WHAT YOU SHOULD DO —
Pull every line holding the string "Collapse" from the records below.

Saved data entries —

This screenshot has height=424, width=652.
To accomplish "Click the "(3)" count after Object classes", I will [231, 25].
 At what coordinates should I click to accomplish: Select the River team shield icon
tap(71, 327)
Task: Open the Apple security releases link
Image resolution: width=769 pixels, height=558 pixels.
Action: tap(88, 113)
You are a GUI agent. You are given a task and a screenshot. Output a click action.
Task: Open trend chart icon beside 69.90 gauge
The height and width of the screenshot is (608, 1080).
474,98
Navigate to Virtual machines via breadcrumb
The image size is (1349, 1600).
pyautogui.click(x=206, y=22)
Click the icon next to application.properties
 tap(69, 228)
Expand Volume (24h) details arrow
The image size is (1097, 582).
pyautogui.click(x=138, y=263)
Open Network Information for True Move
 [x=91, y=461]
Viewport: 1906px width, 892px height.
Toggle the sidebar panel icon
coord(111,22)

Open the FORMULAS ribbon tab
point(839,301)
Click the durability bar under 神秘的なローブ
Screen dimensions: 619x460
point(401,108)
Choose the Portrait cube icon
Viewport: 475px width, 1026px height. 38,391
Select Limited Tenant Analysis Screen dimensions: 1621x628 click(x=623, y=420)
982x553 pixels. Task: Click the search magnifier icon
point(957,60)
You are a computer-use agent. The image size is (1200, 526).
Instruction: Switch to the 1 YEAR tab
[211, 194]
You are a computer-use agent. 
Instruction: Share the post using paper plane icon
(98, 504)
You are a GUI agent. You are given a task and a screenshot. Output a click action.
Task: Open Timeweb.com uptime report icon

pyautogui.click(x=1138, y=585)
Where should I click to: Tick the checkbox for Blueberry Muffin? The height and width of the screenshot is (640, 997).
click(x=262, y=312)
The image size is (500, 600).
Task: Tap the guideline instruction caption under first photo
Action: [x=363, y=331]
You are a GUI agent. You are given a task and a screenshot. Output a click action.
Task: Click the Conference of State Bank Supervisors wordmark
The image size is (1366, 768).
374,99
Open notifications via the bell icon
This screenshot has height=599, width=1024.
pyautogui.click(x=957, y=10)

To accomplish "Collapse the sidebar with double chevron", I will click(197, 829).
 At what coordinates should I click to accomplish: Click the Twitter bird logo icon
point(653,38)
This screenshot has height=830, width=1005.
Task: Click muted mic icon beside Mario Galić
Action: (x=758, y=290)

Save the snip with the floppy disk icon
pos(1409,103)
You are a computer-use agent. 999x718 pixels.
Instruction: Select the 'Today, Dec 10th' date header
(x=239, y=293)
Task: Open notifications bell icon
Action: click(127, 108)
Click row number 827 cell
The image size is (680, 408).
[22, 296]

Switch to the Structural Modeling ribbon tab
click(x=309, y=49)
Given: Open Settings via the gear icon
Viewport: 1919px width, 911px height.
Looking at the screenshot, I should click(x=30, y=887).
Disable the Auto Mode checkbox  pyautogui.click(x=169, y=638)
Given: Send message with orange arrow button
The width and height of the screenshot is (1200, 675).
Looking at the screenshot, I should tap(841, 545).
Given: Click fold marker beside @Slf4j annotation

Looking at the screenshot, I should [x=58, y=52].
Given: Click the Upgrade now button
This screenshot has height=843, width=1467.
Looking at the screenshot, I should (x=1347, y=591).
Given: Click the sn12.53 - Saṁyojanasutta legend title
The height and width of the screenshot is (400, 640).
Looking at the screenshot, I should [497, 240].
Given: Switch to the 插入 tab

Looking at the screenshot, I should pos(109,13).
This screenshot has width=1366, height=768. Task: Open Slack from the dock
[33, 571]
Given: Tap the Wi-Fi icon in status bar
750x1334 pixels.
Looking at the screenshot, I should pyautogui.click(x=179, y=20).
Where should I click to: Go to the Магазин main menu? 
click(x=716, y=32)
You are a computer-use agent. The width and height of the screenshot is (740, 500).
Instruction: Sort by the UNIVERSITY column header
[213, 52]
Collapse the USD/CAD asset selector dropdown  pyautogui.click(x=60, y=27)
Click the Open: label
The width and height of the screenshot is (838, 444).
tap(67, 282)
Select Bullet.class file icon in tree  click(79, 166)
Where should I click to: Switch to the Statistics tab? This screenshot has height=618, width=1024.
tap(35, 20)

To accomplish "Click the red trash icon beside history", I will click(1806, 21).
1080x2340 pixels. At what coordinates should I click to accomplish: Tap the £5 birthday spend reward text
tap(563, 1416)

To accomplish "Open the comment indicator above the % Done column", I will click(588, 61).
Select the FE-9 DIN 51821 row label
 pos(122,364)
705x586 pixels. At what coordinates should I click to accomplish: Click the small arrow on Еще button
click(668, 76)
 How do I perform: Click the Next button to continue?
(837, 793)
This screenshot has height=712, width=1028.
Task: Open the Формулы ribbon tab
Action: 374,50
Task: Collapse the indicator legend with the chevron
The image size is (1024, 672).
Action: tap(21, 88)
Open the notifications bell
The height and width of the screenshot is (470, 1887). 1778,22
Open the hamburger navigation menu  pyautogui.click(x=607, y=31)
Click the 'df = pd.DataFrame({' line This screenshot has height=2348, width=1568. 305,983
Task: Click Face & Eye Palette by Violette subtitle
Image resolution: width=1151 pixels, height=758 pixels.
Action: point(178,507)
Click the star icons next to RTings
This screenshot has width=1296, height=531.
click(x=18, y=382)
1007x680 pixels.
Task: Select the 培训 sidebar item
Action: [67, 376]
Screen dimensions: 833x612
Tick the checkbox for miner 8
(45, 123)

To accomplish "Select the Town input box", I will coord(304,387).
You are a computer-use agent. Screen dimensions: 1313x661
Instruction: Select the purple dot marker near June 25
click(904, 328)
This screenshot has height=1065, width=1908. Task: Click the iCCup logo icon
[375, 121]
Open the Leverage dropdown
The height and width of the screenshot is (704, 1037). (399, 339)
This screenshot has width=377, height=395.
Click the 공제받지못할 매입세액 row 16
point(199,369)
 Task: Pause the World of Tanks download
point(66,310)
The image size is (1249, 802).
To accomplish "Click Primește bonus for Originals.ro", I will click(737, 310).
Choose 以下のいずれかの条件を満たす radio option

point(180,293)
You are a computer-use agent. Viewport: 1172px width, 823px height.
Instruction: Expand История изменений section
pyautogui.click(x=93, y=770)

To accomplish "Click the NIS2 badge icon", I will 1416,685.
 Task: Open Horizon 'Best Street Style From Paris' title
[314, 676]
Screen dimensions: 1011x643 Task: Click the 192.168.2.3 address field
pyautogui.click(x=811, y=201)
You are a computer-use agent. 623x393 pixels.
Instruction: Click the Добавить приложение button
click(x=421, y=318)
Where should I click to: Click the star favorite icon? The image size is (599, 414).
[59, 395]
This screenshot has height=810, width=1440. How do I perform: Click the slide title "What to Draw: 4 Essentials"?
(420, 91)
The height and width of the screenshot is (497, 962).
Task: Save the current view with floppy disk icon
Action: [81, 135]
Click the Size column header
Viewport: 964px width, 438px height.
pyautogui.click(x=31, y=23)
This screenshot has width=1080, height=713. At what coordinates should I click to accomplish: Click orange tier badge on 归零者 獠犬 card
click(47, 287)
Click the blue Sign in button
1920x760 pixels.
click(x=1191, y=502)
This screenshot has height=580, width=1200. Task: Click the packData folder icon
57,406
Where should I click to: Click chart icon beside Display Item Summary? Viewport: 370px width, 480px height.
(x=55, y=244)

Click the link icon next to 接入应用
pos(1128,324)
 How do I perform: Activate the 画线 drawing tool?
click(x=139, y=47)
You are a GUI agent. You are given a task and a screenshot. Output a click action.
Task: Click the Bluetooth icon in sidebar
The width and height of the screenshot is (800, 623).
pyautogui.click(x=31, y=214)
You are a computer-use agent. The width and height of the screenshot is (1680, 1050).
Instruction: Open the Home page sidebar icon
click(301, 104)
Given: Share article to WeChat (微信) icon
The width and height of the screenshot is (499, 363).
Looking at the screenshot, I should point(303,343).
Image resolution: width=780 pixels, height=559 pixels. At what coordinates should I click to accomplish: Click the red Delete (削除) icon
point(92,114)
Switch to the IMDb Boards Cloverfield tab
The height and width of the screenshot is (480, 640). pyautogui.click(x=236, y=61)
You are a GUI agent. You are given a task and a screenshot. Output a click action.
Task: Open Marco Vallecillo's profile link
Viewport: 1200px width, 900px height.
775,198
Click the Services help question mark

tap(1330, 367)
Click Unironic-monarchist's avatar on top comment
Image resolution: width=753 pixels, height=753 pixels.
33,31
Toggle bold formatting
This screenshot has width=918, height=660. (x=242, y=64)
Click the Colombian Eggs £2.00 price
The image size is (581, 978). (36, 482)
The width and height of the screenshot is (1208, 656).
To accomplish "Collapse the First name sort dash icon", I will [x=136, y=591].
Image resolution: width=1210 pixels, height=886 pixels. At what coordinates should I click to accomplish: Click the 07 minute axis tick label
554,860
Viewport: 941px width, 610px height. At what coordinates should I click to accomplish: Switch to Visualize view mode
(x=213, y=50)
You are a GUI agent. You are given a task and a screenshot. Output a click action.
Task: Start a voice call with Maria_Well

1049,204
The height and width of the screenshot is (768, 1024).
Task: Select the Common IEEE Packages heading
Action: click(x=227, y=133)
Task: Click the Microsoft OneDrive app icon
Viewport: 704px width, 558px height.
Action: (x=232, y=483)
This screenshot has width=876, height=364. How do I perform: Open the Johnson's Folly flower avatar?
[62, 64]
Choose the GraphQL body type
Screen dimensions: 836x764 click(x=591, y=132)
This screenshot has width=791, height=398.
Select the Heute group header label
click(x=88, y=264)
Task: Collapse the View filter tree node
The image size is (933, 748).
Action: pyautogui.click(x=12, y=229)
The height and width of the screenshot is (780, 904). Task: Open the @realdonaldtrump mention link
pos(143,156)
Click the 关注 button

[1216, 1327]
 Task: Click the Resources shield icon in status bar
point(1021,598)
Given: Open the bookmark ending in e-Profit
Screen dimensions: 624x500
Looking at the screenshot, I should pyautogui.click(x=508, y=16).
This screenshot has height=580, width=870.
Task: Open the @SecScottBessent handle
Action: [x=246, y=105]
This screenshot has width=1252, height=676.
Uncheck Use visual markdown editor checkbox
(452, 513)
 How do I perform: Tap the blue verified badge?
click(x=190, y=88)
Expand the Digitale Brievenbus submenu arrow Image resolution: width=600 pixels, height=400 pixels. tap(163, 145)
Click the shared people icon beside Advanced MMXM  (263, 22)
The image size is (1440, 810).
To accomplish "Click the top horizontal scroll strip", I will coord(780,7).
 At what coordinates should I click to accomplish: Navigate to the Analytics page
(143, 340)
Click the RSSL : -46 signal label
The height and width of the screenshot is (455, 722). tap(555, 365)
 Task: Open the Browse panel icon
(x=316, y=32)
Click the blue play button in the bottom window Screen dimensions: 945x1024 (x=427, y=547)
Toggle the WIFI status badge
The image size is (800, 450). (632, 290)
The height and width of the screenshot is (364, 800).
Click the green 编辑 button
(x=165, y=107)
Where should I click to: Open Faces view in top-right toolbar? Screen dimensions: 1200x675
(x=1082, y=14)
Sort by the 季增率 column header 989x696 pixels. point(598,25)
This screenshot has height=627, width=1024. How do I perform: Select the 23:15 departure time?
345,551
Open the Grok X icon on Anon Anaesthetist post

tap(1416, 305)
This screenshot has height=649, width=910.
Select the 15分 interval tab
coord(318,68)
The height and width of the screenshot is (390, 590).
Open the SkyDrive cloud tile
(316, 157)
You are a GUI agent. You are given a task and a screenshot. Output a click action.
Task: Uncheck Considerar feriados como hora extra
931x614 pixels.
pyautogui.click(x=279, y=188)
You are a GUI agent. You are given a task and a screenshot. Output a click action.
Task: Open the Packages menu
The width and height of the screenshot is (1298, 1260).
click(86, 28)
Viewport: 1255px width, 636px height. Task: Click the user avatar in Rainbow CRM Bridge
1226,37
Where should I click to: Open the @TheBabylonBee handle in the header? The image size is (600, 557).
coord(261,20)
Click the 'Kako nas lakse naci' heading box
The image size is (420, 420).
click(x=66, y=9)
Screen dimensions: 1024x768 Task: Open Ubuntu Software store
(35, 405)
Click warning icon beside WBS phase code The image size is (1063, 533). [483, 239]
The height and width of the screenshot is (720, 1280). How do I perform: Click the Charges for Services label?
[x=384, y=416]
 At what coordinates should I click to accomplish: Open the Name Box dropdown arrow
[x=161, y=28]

RESULT OF THIS TASK —
To accomplish "Collapse the sidebar with double chevron", I will click(197, 829).
Collapse the USD/CAD asset selector dropdown  pyautogui.click(x=60, y=27)
Task: Collapse the indicator legend with the chevron
To accomplish "Collapse the First name sort dash icon", I will [x=136, y=591].
Task: Collapse the View filter tree node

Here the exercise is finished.